Home automation with high usefulness and low annoyance tends to rely on reliable person sensing, and [francescopace]’s ESPectre shows one way to do that cheaply and easily by leveraging hardware that’s already present on a common dev board.
ESPectre is an ESP32-based open source motion detector that detects movement without any cameras or microphones. It works similarly to millimeter-wave (mmWave) radar motion detectors in the sense that when a person moves, wireless signals are altered slightly as a result. ESPectre can detect this disturbance by watching and analyzing the Wi-Fi channel state information (CSI) and doing some very smart math and filtering.

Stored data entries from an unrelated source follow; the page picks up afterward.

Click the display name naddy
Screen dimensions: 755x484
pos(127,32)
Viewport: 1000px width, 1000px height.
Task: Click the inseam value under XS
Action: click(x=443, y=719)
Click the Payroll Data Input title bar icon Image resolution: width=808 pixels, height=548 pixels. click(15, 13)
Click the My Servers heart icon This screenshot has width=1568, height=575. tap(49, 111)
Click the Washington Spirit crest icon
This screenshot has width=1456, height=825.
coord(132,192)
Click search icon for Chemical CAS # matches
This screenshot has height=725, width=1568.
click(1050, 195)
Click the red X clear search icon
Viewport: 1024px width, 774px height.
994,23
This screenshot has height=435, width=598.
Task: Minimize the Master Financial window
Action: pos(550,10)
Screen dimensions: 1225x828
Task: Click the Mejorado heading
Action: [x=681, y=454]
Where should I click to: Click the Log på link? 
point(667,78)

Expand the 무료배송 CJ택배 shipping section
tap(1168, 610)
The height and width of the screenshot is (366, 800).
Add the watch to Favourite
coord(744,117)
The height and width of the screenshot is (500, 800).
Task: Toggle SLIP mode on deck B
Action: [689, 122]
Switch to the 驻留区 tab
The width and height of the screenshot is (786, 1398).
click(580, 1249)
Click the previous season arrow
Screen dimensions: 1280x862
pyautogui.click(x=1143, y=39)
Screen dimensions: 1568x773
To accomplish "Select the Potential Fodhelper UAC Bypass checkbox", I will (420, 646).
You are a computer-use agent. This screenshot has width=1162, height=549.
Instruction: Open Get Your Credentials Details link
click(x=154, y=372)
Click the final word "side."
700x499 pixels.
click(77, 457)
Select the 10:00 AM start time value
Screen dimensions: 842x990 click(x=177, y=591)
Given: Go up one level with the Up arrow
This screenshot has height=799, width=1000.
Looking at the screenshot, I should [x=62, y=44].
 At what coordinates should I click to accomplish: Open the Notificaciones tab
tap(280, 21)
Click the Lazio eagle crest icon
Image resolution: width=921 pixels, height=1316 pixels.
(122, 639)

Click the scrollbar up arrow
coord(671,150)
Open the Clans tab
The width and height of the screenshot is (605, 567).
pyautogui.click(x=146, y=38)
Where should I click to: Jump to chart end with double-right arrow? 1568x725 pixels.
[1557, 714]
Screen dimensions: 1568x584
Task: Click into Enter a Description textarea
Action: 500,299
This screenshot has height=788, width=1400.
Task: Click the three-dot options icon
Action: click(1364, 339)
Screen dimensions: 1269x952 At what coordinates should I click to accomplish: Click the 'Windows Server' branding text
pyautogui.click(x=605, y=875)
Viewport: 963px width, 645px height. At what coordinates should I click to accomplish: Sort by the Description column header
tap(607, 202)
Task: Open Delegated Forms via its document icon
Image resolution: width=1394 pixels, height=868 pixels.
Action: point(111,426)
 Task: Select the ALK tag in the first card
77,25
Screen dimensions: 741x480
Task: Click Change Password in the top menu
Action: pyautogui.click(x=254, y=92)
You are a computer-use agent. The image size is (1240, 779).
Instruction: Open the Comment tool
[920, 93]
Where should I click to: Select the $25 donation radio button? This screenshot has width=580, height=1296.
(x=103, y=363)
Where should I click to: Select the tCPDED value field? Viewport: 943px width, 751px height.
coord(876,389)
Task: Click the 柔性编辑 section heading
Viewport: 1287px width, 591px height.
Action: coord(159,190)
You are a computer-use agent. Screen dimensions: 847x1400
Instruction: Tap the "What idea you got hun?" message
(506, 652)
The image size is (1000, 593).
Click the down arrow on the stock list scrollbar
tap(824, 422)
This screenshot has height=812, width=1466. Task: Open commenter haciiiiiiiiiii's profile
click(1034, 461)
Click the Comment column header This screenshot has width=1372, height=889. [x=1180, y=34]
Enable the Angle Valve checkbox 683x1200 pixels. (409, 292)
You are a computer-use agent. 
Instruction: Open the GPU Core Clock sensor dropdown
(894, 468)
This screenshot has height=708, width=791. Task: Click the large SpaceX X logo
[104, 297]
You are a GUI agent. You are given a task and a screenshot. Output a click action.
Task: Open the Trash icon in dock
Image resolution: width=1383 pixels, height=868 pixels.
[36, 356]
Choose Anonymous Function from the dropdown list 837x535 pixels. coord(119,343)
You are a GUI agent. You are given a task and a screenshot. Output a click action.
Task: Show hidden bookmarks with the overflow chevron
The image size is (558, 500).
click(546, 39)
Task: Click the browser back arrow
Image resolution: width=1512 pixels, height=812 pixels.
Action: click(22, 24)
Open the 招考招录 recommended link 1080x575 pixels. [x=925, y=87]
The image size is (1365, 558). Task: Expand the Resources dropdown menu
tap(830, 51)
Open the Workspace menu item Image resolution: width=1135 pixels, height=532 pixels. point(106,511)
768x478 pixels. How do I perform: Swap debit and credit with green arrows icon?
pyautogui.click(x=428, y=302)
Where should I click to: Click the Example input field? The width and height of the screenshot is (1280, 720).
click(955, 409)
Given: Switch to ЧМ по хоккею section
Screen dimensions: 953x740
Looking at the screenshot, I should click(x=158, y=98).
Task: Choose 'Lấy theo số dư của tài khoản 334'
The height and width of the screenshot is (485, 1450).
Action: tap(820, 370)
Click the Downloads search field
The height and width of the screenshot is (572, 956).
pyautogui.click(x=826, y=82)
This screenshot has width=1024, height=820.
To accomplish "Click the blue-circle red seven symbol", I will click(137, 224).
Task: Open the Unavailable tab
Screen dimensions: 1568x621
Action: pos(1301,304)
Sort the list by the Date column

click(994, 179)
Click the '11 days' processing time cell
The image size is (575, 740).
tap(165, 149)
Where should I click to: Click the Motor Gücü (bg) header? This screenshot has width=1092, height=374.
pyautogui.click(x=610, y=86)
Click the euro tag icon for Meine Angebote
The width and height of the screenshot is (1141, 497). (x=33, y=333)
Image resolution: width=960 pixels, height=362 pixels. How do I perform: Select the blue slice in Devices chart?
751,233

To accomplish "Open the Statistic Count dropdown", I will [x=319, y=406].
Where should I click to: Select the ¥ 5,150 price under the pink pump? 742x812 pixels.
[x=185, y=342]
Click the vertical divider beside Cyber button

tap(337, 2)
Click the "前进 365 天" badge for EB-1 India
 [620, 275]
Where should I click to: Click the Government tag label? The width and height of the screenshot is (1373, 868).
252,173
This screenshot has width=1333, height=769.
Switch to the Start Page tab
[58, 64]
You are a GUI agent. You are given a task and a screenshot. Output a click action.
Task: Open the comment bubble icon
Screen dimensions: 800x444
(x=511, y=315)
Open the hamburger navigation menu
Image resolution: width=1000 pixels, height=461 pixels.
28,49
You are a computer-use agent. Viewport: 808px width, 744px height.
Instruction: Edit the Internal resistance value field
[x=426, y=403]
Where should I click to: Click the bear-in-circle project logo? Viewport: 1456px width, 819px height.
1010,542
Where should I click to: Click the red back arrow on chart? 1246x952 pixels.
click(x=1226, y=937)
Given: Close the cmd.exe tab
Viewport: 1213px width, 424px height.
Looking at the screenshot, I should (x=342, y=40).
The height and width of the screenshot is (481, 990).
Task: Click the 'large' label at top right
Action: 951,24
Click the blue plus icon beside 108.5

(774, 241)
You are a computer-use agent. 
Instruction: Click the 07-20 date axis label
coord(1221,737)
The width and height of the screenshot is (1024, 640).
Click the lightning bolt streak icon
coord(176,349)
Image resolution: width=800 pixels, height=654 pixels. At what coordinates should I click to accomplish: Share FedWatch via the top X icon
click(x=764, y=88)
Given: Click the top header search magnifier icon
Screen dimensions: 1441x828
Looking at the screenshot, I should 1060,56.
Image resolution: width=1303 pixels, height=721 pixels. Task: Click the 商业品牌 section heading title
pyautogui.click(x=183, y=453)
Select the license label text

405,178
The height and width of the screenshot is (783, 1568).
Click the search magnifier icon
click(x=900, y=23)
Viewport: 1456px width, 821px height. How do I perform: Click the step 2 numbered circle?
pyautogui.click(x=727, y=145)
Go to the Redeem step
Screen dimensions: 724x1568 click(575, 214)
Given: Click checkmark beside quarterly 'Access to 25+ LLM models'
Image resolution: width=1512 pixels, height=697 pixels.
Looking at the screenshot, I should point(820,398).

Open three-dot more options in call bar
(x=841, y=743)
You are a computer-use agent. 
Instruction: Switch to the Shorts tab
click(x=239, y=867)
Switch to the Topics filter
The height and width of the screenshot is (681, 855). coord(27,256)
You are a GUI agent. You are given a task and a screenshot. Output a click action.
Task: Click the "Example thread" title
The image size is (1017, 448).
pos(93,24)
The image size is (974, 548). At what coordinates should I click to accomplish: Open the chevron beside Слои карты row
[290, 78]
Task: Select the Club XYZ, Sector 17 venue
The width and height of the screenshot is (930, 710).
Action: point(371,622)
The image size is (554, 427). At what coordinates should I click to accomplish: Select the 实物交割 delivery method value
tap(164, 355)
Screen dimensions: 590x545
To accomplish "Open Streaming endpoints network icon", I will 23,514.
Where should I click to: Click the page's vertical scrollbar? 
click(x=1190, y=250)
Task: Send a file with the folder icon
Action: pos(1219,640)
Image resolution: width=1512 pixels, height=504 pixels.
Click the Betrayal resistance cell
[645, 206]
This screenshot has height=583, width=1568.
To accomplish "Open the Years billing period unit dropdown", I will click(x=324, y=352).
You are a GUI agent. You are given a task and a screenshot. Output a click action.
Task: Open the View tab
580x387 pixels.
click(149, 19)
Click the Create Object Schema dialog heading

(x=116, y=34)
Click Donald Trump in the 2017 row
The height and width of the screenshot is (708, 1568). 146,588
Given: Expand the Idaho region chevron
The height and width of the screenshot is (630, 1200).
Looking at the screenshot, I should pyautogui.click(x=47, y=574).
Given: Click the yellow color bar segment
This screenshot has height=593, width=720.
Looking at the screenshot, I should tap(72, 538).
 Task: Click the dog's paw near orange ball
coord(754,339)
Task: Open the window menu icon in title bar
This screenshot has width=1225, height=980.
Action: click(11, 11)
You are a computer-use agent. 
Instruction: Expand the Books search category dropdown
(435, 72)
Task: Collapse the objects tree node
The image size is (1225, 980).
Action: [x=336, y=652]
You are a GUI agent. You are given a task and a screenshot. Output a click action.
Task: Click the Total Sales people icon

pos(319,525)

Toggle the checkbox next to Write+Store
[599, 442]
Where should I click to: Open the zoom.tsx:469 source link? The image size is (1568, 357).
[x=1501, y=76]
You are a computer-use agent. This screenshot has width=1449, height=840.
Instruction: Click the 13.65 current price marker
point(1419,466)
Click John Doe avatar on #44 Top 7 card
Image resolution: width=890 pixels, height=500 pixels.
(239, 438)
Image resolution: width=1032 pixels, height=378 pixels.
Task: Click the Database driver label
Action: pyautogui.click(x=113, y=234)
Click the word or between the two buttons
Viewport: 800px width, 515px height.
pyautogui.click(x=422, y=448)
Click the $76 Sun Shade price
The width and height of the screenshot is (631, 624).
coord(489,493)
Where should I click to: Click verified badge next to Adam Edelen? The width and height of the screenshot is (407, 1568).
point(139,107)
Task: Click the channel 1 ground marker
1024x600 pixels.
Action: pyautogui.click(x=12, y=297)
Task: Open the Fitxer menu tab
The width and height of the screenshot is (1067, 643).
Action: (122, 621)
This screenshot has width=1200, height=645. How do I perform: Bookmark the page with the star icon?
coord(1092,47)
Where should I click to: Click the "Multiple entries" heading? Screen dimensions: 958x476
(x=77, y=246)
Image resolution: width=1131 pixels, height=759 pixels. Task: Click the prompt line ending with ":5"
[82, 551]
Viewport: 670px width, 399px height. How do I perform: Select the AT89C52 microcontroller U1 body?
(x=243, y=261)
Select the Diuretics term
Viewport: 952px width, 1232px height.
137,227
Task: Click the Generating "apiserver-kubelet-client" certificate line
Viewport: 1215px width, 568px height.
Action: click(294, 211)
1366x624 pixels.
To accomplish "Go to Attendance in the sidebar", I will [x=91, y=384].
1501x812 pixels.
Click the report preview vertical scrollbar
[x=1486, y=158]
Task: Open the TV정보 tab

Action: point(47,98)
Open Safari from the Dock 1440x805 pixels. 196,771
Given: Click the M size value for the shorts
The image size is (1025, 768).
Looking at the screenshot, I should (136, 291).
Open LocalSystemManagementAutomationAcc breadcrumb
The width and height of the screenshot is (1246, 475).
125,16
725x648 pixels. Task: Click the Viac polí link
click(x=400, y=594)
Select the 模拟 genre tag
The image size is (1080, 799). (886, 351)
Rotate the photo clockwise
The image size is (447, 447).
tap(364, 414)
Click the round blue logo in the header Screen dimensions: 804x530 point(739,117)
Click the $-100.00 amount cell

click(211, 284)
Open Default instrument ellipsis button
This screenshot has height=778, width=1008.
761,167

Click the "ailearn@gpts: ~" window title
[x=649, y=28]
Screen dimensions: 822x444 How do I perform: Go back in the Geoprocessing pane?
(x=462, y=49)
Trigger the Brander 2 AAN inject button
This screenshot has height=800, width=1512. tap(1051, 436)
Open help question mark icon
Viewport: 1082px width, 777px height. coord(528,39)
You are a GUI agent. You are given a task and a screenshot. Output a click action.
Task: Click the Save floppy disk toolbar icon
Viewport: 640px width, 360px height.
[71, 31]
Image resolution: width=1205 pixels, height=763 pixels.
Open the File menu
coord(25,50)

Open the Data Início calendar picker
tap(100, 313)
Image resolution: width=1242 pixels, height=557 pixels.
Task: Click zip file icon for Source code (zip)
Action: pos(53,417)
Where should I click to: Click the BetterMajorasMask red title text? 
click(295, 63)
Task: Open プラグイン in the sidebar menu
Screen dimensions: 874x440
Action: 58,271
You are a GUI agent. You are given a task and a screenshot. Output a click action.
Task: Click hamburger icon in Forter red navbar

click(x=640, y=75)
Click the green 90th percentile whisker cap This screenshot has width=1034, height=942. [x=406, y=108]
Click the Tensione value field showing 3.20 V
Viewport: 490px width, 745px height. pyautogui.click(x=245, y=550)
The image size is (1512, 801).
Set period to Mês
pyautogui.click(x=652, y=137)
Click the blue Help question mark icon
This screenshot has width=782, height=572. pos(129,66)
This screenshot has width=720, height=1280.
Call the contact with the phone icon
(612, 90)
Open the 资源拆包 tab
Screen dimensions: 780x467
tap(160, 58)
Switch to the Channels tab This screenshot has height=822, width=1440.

It’s cheap, easy to deploy and use, and even integrates with Home Assistant.
Combining a sensor like this with something else like a passive infrared (PIR) motion sensor is one way to get really robust results. But keep in mind that PIR only senses what it can see, whereas ESPectre works on WiFi, which can penetrate walls.
Since ESPectre supports low-cost ESP32 variants and is so simple to get up and running, it might be worth your time to give it a trial run. There’s even a browser-based ghost-dodging game [francescopace] put online that uses an ESPectre board plugged in over USB, which seems like a fun way to get a feel for what it can do.

Struggling to see the point of this. A mmwave sensor only adds about a fiver to the BOM.
Ask Fugen-Ferdl’s buddy Ignacio López about saving a cent every part you build…
I’m struggling to understand why these types of comments still exist on HAD.
The point, [Chris], is because they can. Because it is something interesting to explore. Because they don’t have or want to spend the additional fiver. Just… because.
I still don’t understand why James Maxwell was doing what he was doing instead of drinking beer and chasing lassies.
Well said!
Ask Fugen-Ferdl’s buddy Ignacio López about saving a cent every part you build…
I think its clever.
So it actually also requires a router to broadcast, and that router must be within a specific distance range to work — it’s not a standalone sensor. THAT would be a nice hack.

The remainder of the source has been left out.